* begin Given entries *

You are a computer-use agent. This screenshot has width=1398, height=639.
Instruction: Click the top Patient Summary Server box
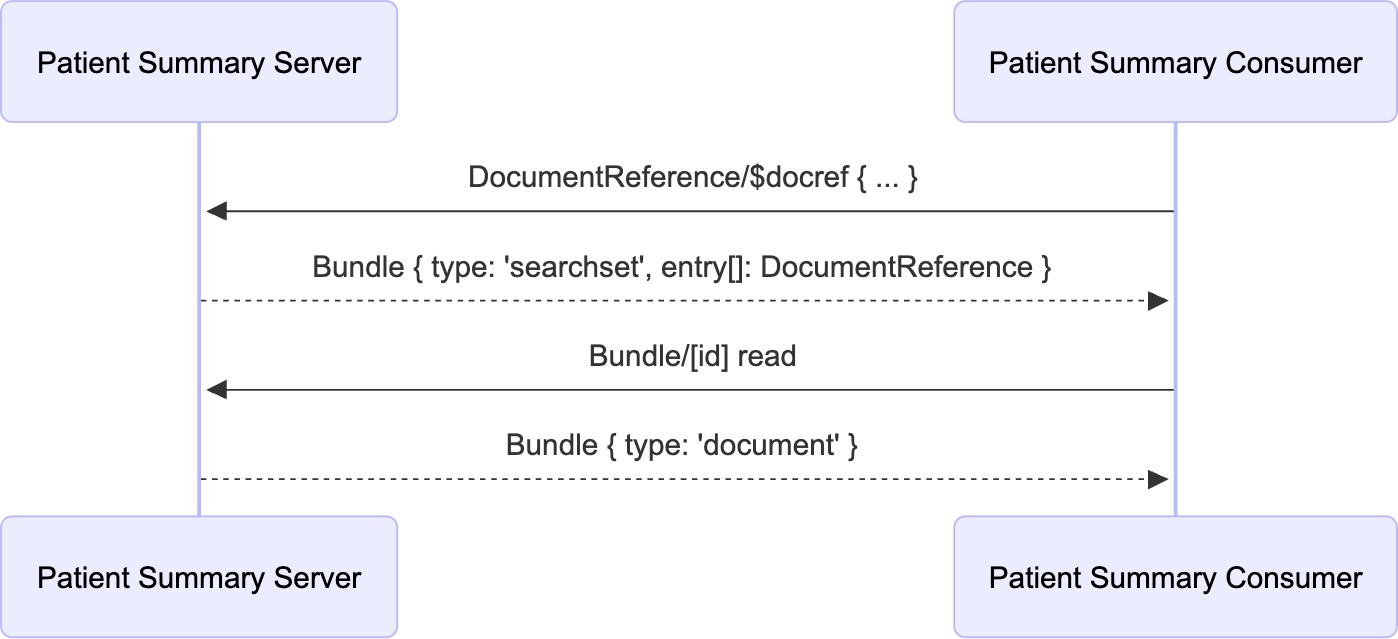click(199, 63)
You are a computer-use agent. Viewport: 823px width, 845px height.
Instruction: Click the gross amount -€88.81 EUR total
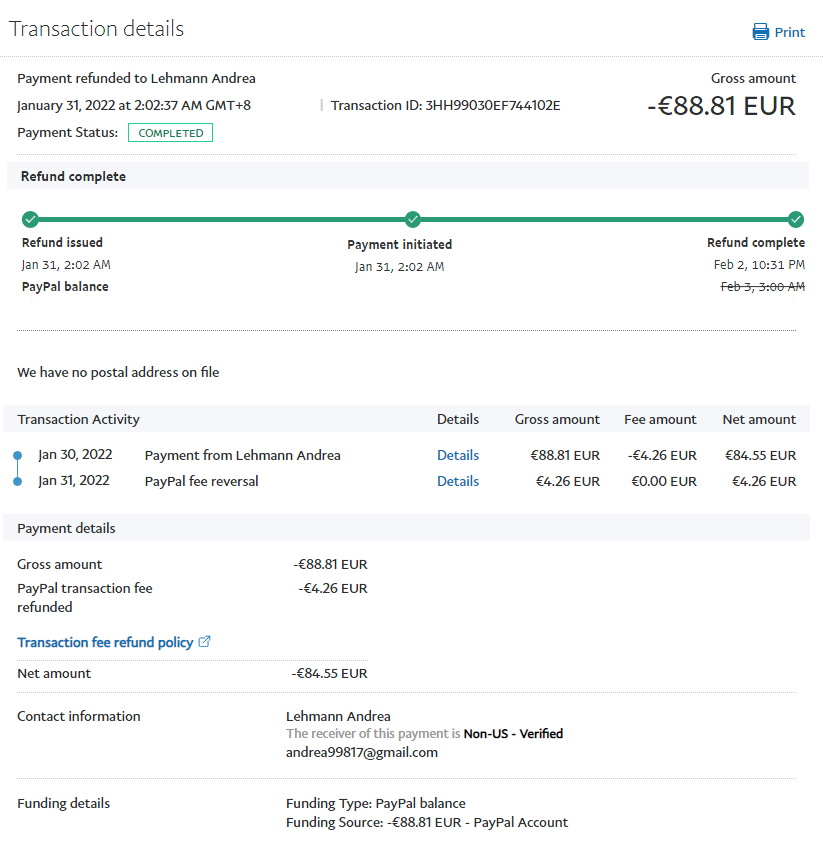click(721, 106)
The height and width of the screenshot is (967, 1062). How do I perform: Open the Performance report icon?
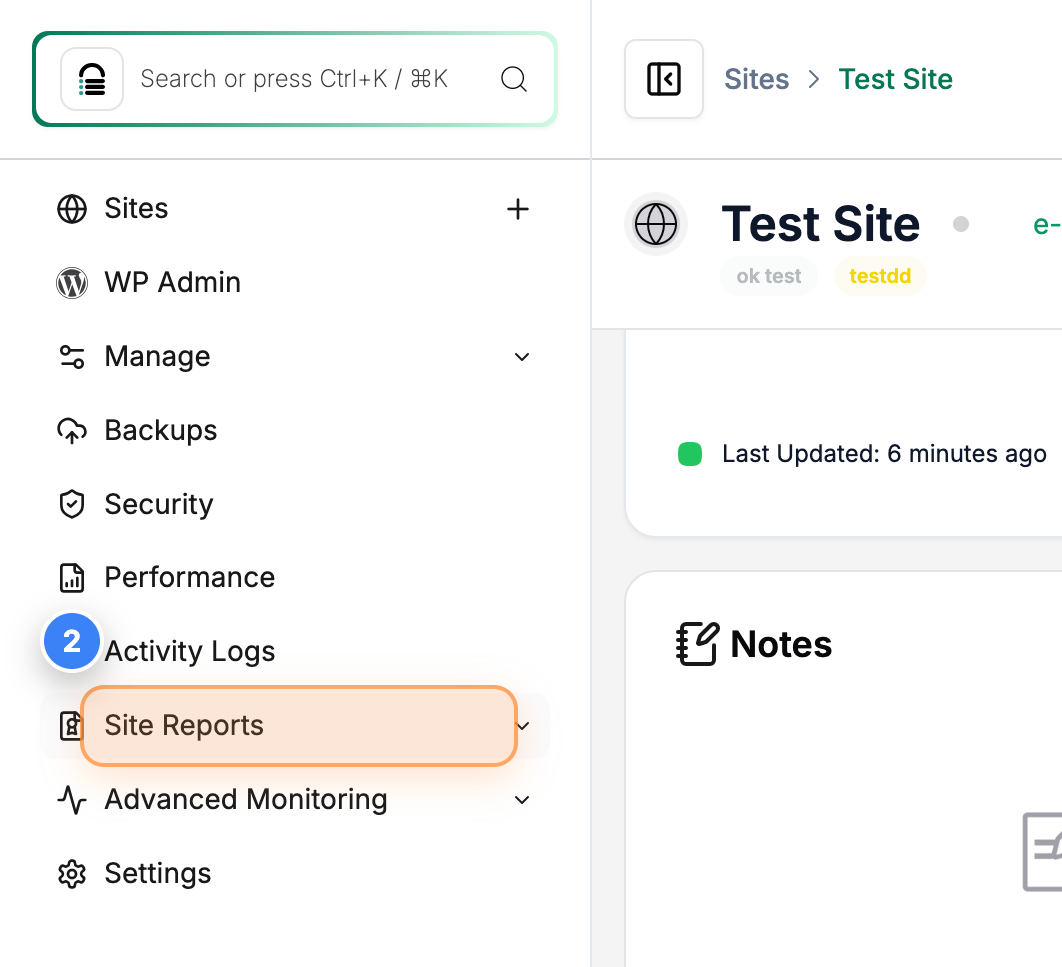coord(72,577)
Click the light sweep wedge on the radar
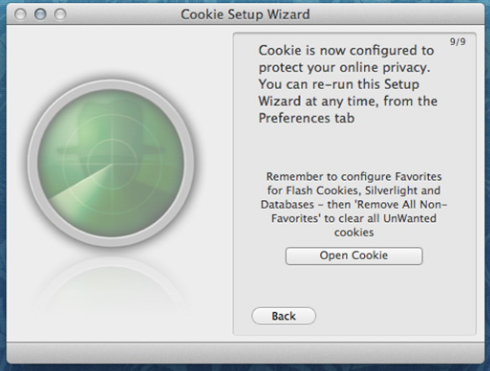Image resolution: width=490 pixels, height=371 pixels. click(x=80, y=185)
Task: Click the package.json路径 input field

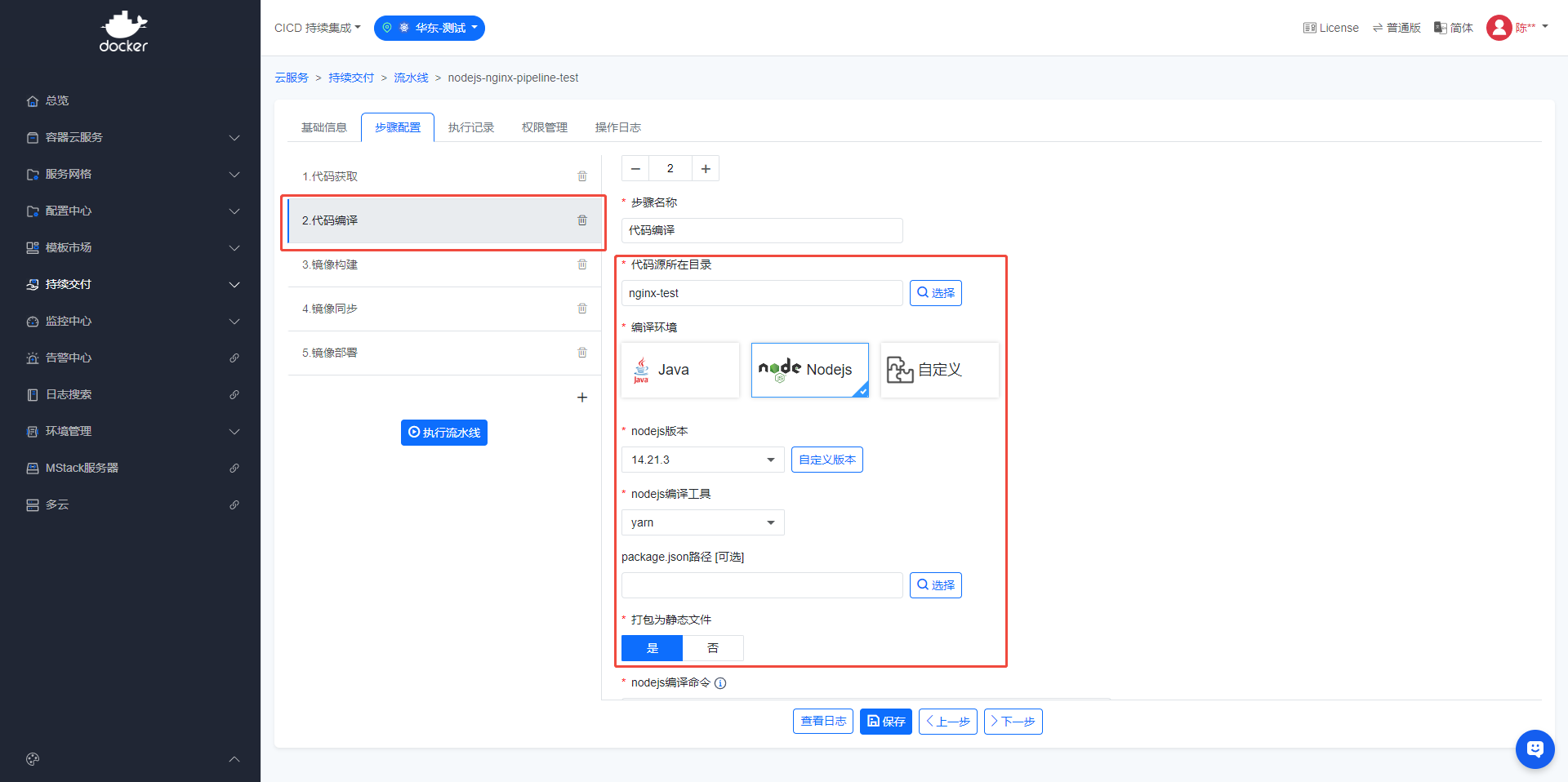Action: (761, 585)
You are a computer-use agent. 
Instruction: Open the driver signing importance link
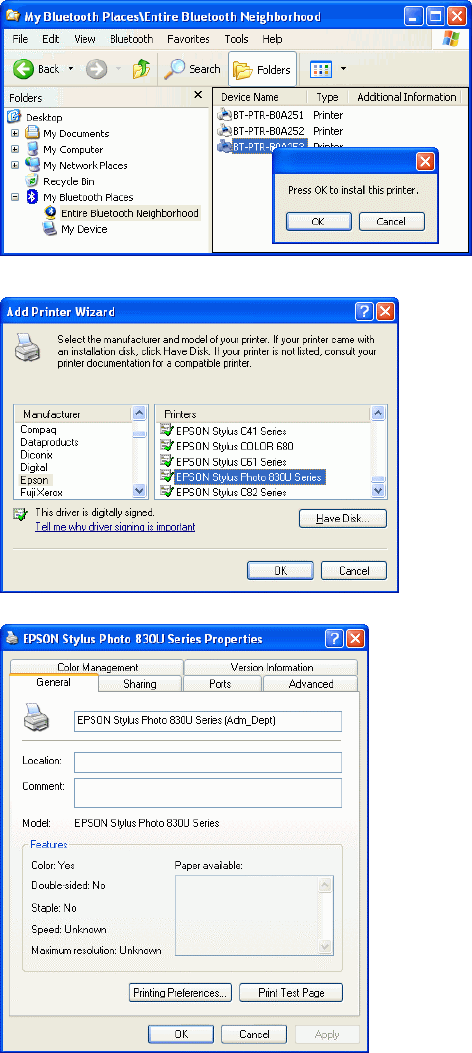click(x=115, y=527)
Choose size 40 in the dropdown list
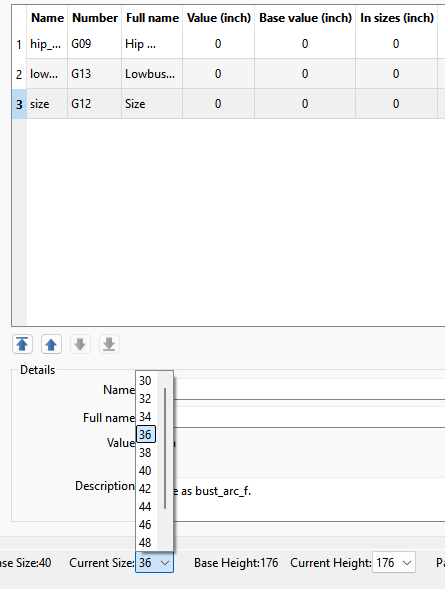The width and height of the screenshot is (445, 589). coord(146,471)
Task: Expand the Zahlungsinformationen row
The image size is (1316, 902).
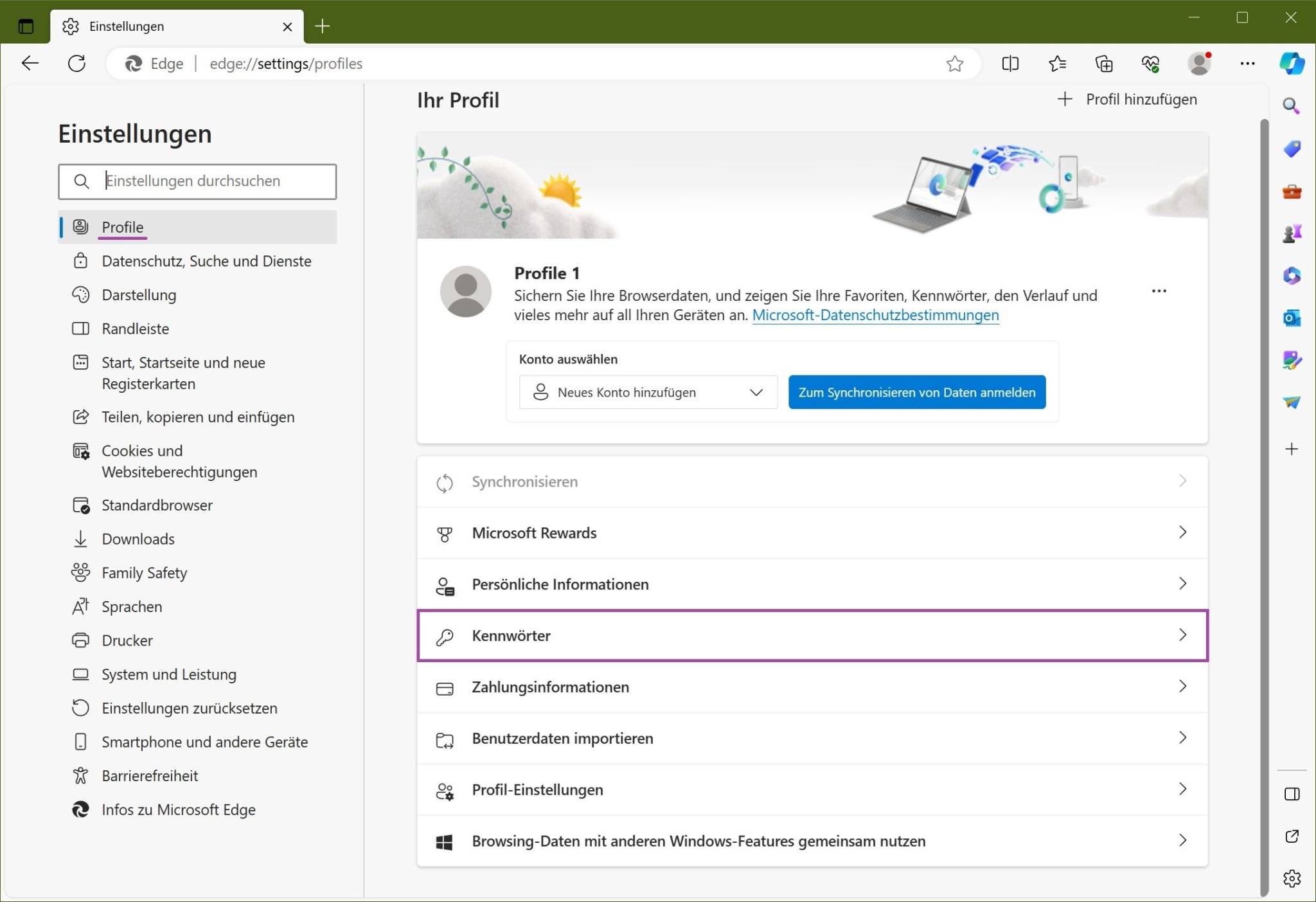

* end Given entries *

Exercise brief: Turn every line of the listing above into a numbered list, skipping blank lines and leaving out the pictures.

The reply:
1. You are a computer-use agent. This screenshot has width=1398, height=639.
2. Instruction: Click the top Patient Summary Server box
3. click(199, 63)
4. You are a computer-use agent. Viewport: 823px width, 845px height.
5. Instruction: Click the gross amount -€88.81 EUR total
6. click(721, 106)
7. The height and width of the screenshot is (967, 1062). How do I perform: Open the Performance report icon?
8. coord(72,577)
9. Click the light sweep wedge on the radar
10. Image resolution: width=490 pixels, height=371 pixels. click(x=80, y=185)
11. Task: Click the package.json路径 input field
12. Action: (761, 585)
13. You are a computer-use agent. 
14. Instruction: Open the driver signing importance link
15. click(x=115, y=527)
16. Choose size 40 in the dropdown list
17. The width and height of the screenshot is (445, 589). coord(146,471)
18. Task: Expand the Zahlungsinformationen row
19. The image size is (1316, 902).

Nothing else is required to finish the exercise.